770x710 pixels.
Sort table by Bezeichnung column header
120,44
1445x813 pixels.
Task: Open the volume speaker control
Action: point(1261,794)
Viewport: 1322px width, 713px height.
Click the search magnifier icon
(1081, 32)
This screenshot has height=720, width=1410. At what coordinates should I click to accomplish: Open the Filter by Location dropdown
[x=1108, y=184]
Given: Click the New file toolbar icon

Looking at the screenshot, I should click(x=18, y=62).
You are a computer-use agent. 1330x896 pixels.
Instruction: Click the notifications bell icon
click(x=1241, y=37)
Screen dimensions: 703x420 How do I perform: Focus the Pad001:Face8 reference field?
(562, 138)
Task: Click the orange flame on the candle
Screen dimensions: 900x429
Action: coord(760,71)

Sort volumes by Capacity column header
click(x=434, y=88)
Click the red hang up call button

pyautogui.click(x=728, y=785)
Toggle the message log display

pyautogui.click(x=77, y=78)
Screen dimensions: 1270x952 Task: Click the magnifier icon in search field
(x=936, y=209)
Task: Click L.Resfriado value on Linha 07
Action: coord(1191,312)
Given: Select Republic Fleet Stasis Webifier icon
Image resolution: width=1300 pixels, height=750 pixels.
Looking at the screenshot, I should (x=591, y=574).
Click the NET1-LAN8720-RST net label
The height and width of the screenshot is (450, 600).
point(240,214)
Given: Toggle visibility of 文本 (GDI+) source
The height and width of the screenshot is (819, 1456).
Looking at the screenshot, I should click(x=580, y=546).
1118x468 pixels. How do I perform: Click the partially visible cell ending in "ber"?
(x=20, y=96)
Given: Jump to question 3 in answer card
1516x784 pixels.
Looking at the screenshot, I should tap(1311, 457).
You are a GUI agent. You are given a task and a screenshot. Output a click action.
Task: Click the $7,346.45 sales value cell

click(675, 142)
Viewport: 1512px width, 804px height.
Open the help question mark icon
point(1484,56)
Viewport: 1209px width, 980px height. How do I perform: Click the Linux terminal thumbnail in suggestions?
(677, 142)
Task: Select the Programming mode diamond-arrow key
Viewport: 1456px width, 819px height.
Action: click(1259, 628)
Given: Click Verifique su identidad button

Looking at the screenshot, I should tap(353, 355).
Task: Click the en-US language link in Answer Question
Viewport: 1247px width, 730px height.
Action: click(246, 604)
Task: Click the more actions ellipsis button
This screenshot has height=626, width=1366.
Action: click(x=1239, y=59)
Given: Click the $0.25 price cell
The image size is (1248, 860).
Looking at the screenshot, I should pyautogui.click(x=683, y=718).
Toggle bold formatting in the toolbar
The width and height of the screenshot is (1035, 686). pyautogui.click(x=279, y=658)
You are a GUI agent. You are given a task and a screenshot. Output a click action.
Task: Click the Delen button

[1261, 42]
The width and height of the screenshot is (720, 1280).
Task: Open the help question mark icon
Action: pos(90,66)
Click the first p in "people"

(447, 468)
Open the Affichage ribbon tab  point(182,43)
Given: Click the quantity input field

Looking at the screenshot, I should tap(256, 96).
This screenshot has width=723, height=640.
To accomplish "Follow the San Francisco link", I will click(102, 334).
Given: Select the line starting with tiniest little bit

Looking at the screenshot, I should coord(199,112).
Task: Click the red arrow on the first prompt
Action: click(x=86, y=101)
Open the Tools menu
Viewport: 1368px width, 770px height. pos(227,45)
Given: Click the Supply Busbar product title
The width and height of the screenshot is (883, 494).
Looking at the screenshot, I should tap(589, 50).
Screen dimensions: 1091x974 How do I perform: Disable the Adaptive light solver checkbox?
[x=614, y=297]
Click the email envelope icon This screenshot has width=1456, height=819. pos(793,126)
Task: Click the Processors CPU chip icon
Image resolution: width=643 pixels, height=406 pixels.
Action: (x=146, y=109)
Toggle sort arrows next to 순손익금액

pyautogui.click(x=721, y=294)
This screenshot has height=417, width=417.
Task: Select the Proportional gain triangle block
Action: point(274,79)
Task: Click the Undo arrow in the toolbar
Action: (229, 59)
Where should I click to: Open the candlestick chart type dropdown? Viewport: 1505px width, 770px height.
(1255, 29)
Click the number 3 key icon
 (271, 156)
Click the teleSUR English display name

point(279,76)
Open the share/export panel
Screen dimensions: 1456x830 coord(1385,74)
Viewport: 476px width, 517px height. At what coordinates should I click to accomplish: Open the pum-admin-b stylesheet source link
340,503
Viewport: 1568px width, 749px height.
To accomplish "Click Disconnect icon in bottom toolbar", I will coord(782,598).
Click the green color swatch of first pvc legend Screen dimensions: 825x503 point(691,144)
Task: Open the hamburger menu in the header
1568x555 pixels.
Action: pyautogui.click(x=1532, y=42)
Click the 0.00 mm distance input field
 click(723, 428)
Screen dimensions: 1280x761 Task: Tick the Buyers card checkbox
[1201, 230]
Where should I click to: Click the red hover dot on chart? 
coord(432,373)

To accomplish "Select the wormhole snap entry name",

• • • • • • •

→ **SHORT TASK**
Print the data from the line containing "Task: Click the Processors CPU chip icon" down to the end, copying each line exactly as it appears.

→ **OUTPUT FOR THIS TASK**
Task: Click the Processors CPU chip icon
Image resolution: width=643 pixels, height=406 pixels.
Action: (x=146, y=109)
Toggle sort arrows next to 순손익금액

pyautogui.click(x=721, y=294)
This screenshot has height=417, width=417.
Task: Select the Proportional gain triangle block
Action: point(274,79)
Task: Click the Undo arrow in the toolbar
Action: (229, 59)
Where should I click to: Open the candlestick chart type dropdown? Viewport: 1505px width, 770px height.
(1255, 29)
Click the number 3 key icon
 (271, 156)
Click the teleSUR English display name

point(279,76)
Open the share/export panel
Screen dimensions: 1456x830 coord(1385,74)
Viewport: 476px width, 517px height. At what coordinates should I click to accomplish: Open the pum-admin-b stylesheet source link
340,503
Viewport: 1568px width, 749px height.
To accomplish "Click Disconnect icon in bottom toolbar", I will coord(782,598).
Click the green color swatch of first pvc legend Screen dimensions: 825x503 point(691,144)
Task: Open the hamburger menu in the header
1568x555 pixels.
Action: pyautogui.click(x=1532, y=42)
Click the 0.00 mm distance input field
 click(723, 428)
Screen dimensions: 1280x761 Task: Tick the Buyers card checkbox
[1201, 230]
Where should I click to: Click the red hover dot on chart? 
coord(432,373)

To accomplish "Select the wormhole snap entry name",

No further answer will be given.